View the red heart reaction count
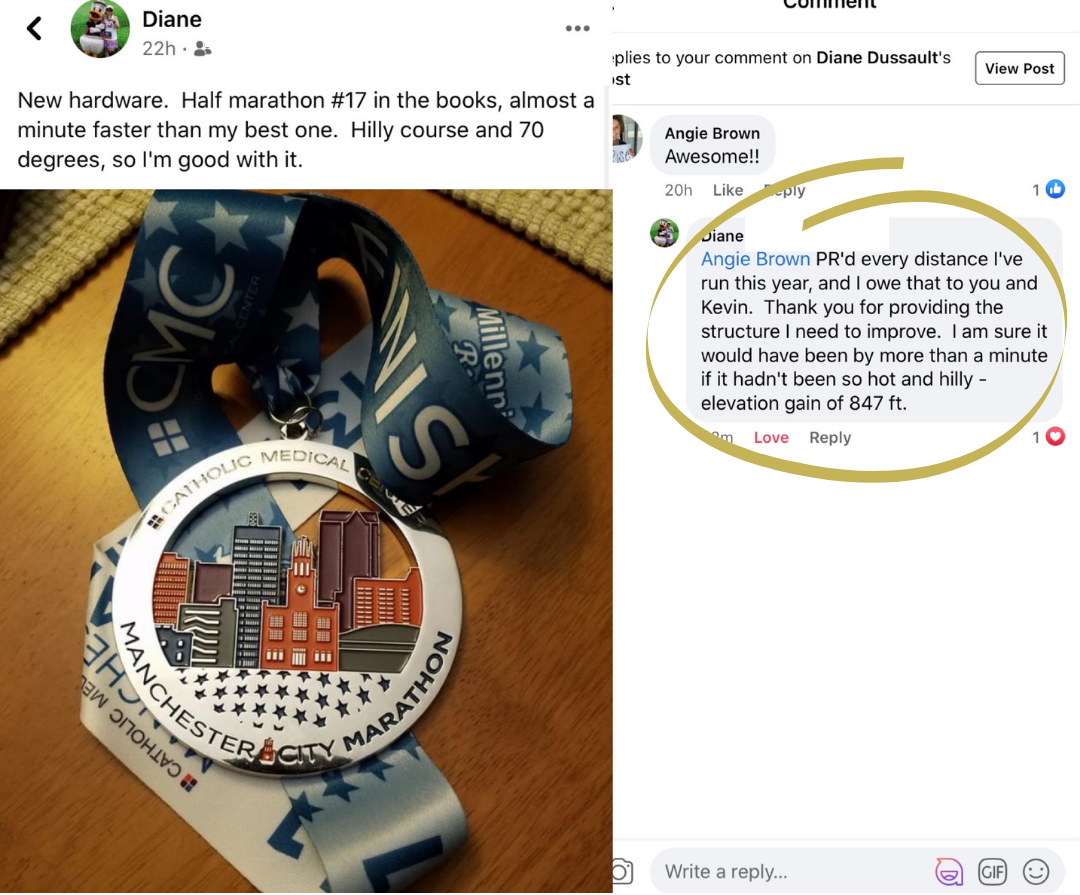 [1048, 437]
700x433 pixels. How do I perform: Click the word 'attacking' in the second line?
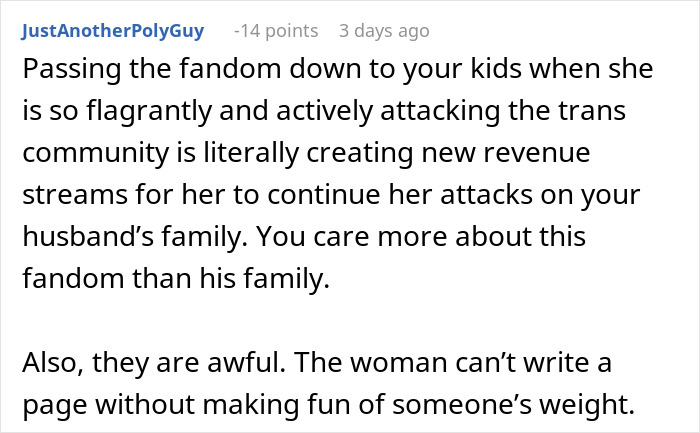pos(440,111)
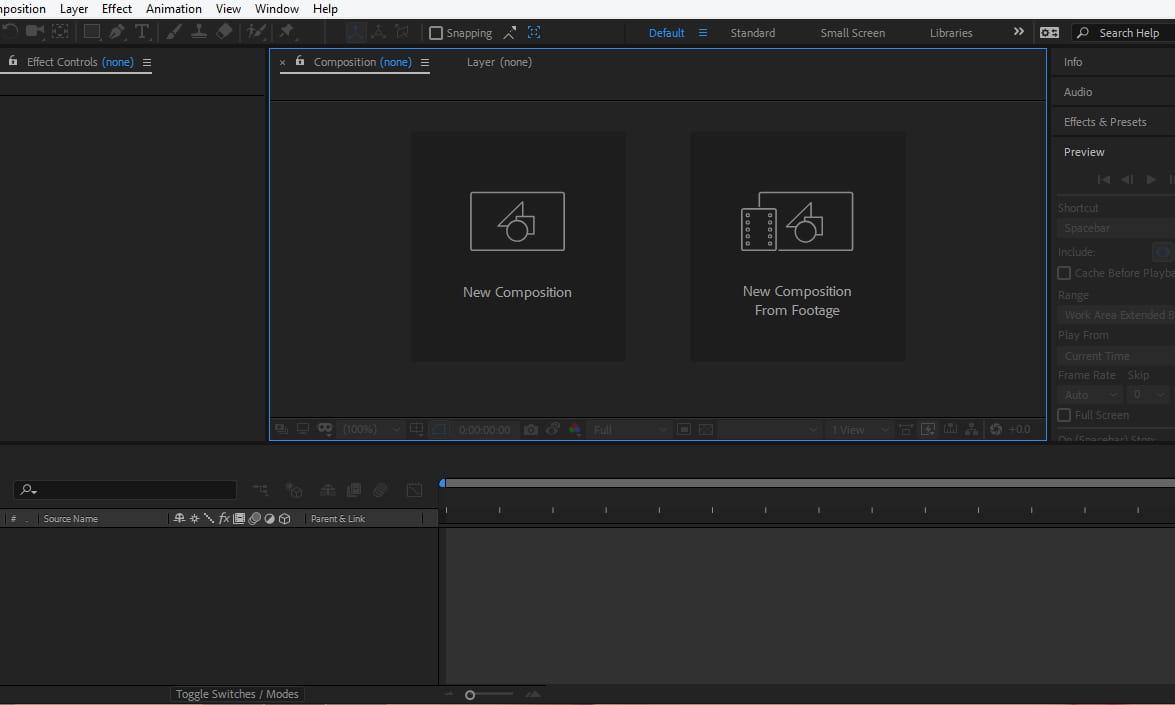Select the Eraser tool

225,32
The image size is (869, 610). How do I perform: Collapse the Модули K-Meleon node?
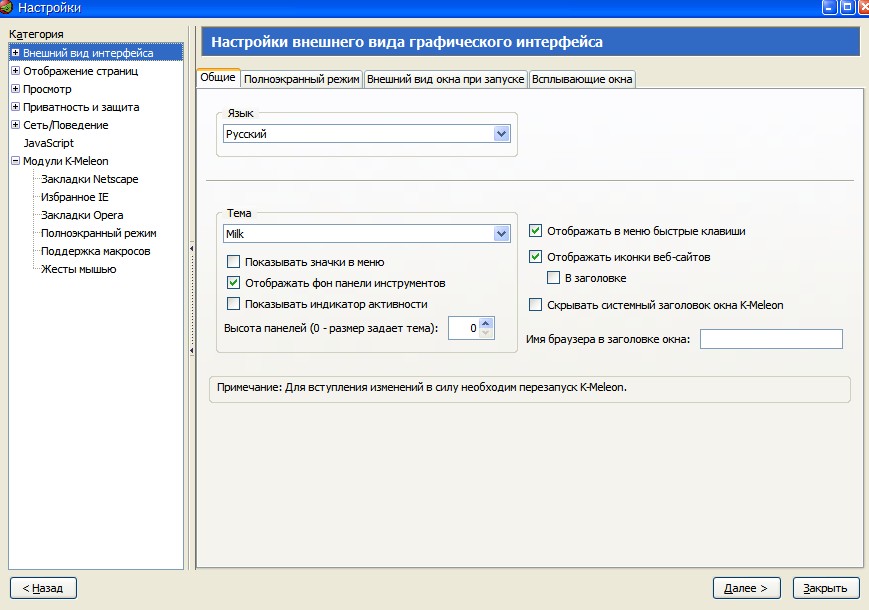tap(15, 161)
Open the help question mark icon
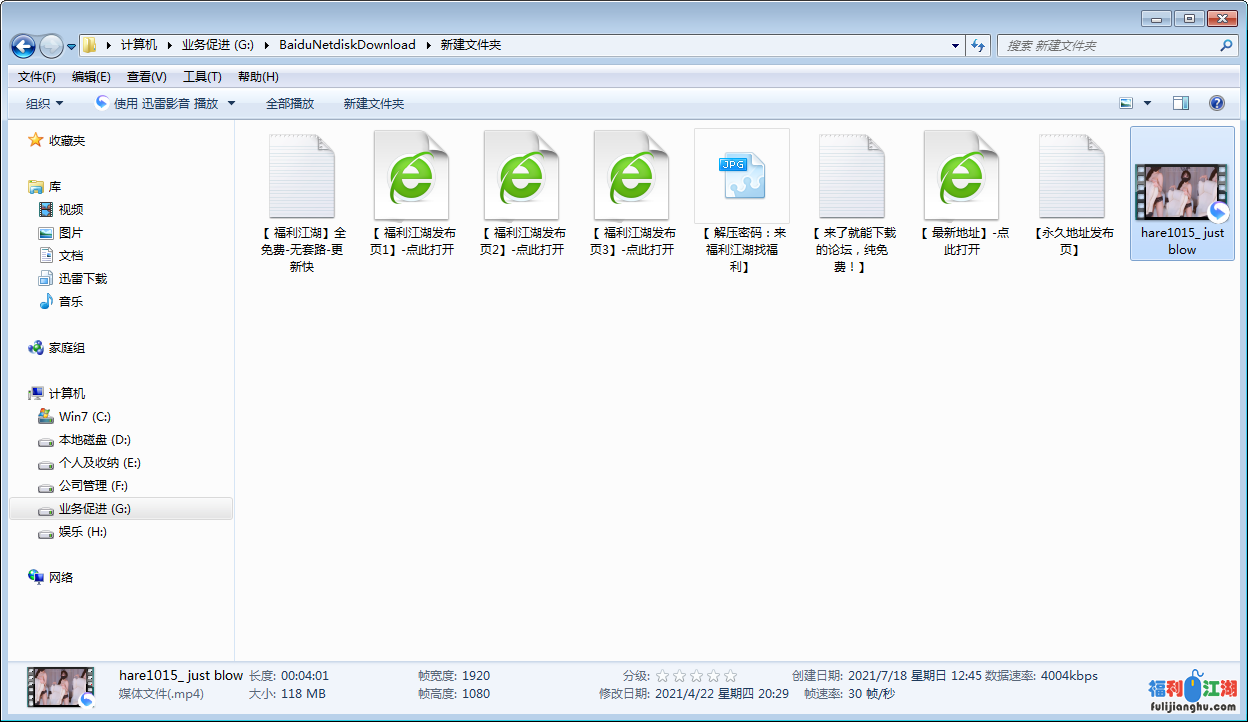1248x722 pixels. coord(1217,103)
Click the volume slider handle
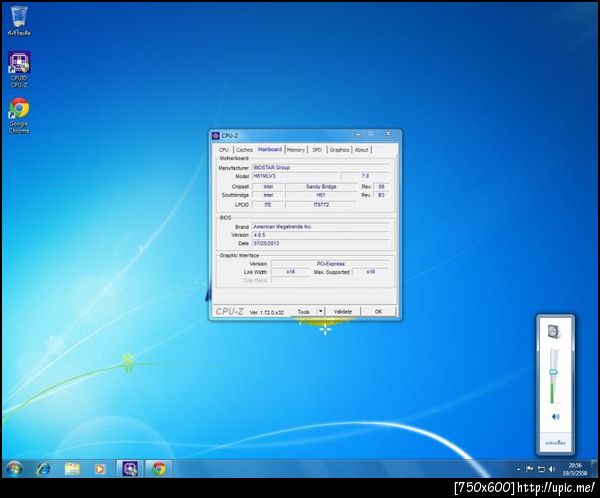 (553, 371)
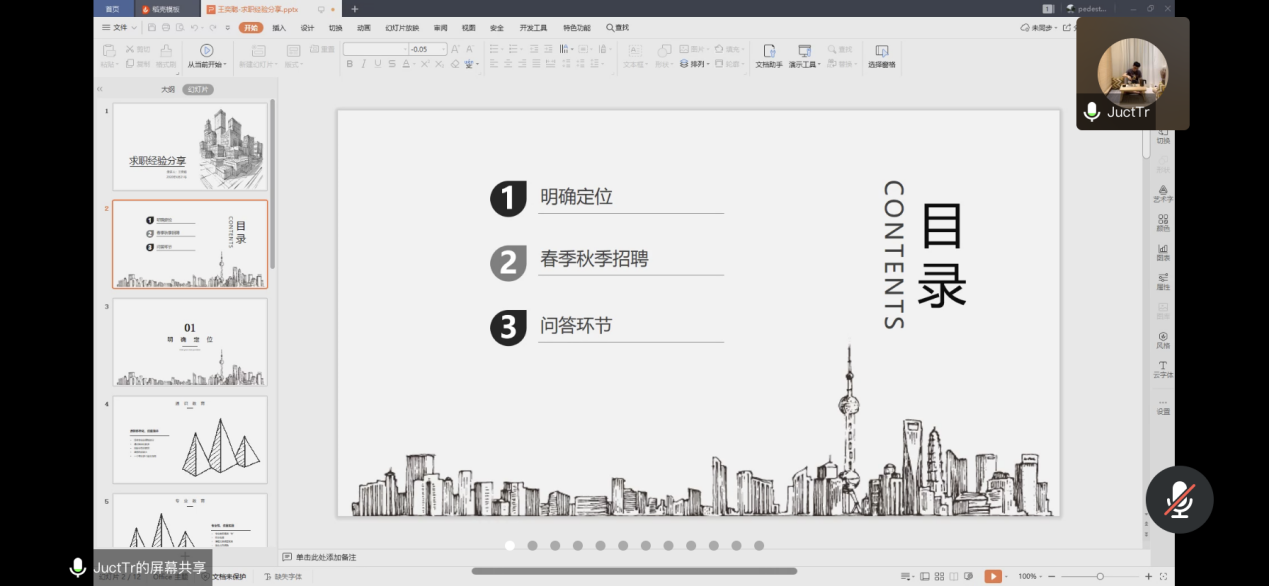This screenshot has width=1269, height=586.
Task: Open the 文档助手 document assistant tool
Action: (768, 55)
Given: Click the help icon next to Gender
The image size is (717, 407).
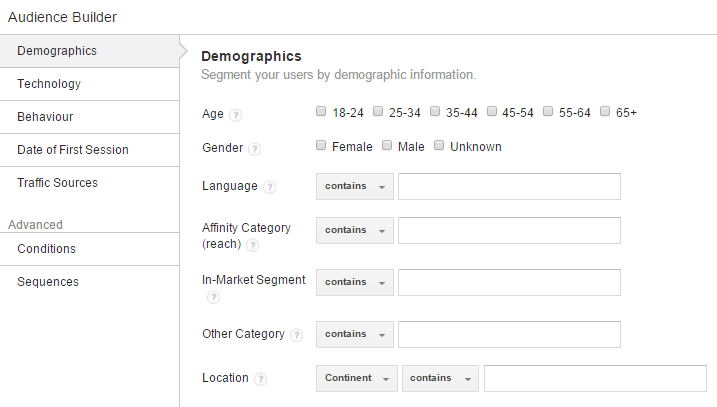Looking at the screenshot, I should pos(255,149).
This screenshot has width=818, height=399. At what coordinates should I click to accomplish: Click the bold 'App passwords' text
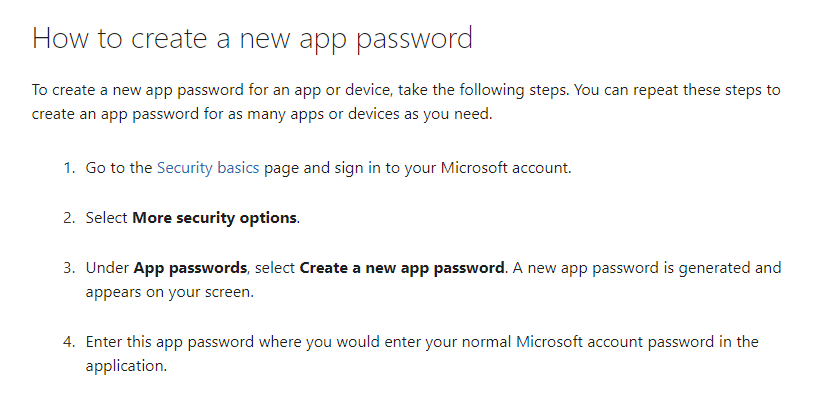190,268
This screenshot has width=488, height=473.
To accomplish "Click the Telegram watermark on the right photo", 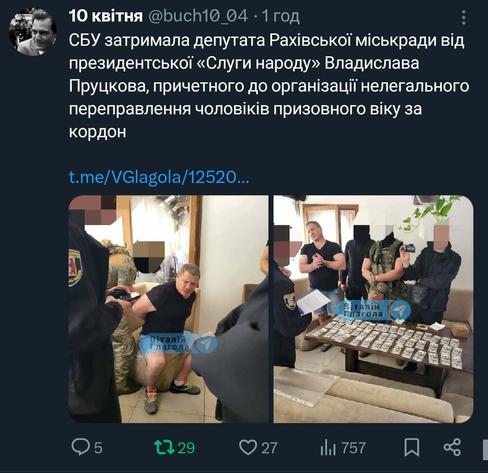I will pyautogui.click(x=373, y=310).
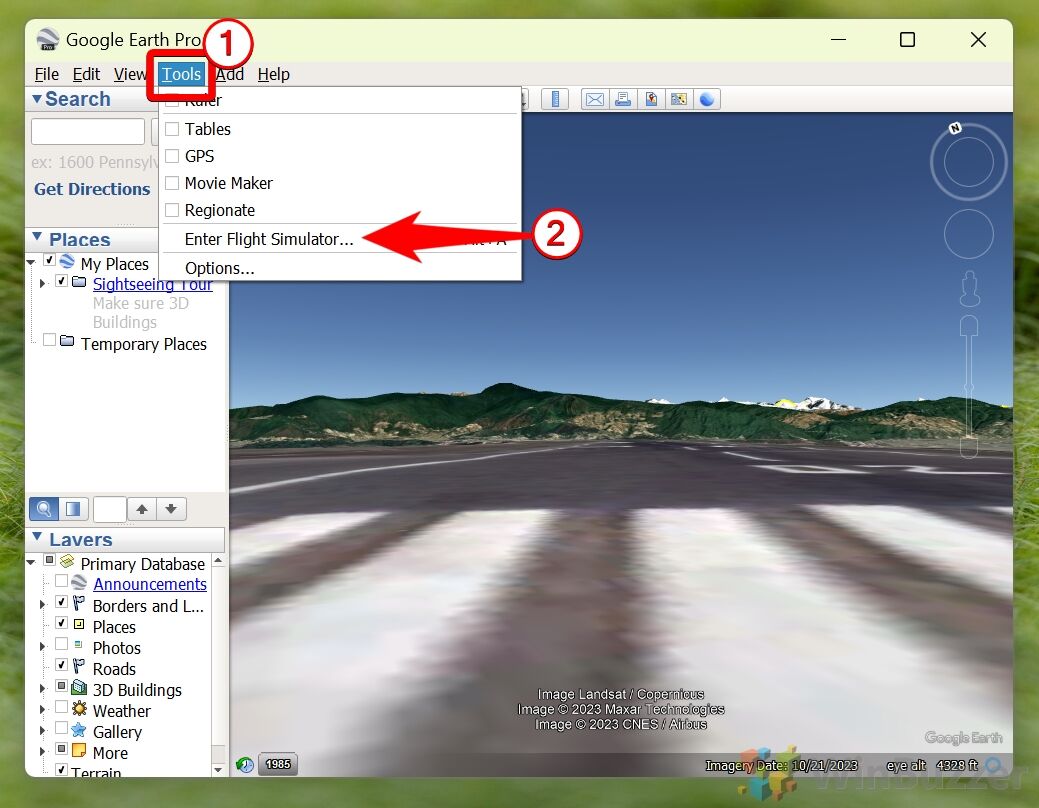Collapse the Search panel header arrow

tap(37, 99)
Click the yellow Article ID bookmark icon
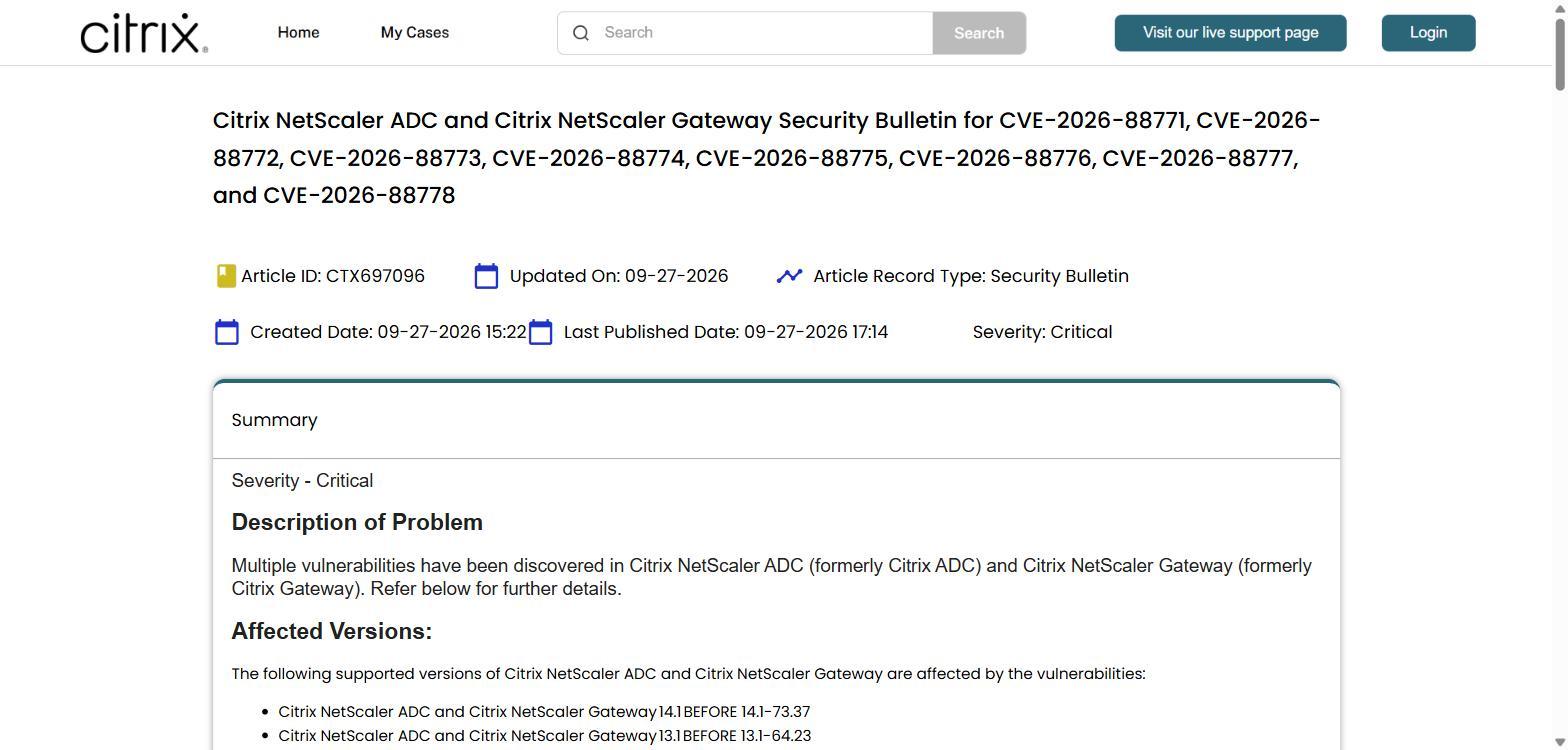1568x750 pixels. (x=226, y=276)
====================
● **Aim of the exercise**: Extract, word for word, each line from the top of the data down to and including the line with "Given: Click the help icon next to Gender"; skip the pictures.

● **Solution for this exercise**:
View the red heart reaction count
 [1048, 437]
700x433 pixels. How do I perform: Click the word 'attacking' in the second line?
pos(440,111)
Select the Eraser tool

225,32
The image size is (869, 610). How do I perform: Collapse the Модули K-Meleon node?
tap(15, 161)
Open the help question mark icon
1248x722 pixels. coord(1217,103)
Click the volume slider handle
 (553, 371)
This screenshot has width=1269, height=586.
Task: Open the 文档助手 document assistant tool
Action: (768, 55)
Given: Click the help icon next to Gender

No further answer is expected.